Cal y Canto is a sound map of my body-territory-water (cuerpo-territorio-agua). It is a register of a durational performance, preceded by an exercise of connection with the ancestralities that transverse me (genetic, affective, territorial), through songs impregnated in my body. Cal y Canto was recorded in Lima, Peru, in my childhood bathroom, in a period of three days with one session per day, each session lasting between 25 and 45 minutes. The first day, I filled the tub with water, which remained there throughout the performance until the last day, when I let the accumulated water run while I took a shower.

Cal y Canto was recorded in two channels: water and air. For the former, underwater, I used a hydrophone that remained in the tub. For the latter, in the air, I used a conventional field recorder. In the tub, I sang the melodies that would come to my body, sometimes just with my voice and sometimes amplified through a pututu (waylla kepa or conch shell trumpet). The pututu helps me mediate the worlds of air and water, allowing me to filter my voice and sing underwater, transiting between both elements, amplified. Thus it was possible to make my voice coincide with the resonant frequency of the bathroom, making the water vibrate from the contact of the air with the earth.

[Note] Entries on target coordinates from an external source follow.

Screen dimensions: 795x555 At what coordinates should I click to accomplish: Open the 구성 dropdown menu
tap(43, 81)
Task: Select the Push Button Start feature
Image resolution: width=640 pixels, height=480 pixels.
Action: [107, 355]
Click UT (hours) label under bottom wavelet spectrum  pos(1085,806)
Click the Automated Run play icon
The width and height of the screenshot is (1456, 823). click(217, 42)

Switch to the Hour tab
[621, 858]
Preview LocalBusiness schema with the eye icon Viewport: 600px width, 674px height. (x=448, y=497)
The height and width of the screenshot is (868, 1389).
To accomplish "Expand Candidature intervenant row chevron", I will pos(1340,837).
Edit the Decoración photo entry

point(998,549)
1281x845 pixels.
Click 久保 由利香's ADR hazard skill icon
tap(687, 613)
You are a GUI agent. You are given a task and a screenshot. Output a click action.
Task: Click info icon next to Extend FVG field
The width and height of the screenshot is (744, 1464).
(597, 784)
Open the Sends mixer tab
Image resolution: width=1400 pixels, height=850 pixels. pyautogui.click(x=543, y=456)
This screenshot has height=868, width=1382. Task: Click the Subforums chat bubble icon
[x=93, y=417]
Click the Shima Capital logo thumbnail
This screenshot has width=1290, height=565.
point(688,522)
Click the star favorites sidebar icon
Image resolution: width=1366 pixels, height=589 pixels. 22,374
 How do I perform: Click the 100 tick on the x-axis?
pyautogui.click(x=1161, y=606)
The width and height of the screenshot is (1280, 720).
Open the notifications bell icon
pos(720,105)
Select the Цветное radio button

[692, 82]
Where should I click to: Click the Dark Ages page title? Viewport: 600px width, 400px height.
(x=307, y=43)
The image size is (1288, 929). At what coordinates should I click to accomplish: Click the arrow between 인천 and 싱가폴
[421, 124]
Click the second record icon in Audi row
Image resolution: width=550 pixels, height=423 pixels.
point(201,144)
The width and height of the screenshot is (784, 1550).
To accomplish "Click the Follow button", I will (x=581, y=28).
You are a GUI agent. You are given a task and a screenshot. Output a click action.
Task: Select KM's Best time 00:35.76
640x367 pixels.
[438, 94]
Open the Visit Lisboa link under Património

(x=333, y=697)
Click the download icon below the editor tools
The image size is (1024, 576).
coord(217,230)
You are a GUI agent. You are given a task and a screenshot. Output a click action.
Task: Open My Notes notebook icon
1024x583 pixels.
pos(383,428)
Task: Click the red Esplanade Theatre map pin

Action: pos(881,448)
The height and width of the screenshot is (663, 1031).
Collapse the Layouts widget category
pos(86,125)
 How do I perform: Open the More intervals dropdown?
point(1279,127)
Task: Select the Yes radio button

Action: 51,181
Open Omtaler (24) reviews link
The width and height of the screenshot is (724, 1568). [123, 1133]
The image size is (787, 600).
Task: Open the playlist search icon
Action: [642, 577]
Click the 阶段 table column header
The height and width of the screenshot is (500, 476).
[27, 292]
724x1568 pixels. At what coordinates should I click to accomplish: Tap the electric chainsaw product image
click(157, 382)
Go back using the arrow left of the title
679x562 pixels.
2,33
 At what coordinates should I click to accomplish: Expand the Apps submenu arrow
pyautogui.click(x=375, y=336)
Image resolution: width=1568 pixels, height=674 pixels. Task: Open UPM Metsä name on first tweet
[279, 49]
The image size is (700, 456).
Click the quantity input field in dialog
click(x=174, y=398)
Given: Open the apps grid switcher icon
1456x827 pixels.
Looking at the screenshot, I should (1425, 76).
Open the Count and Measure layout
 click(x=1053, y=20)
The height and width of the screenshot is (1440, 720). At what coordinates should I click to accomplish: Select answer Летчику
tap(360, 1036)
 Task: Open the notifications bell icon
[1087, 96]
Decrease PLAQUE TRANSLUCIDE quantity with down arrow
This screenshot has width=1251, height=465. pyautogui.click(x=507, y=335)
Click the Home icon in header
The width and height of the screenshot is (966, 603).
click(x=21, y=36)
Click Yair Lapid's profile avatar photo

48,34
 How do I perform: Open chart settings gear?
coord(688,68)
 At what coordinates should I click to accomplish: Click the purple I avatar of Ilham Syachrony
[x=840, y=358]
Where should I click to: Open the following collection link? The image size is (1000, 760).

The songs come from distinct geographies, from Jewish prayers from Eastern Europe to hualinas or songs of water from San Pedro de Casta in Huarochirí, our watershed in Lima. This happened in the end of January 2022, a week after the Spanish oil company Repsol dumped 11,900 barrels of oil in the ocean of Ventanilla, expanding through Ancón and reaching Chancay. This piece also carries that grief, of singing while the ocean that is my hope was bathed in oil. In that sense, I consider it a prayer. The editing conjoins these three days in one long take, superposing them minimally and only altering the levels. You can hear different tongues, lyrics that are precise as well as invented, forgotten, remembered, and distorted; in this way, they represent, too, the different proximities and distances of my body with the territories to which these songs correspond. Waxing and waning you can hear a sound walk recorded in Ancón. After editing the sound piece, I represented it visually in a map of my body-territory-water.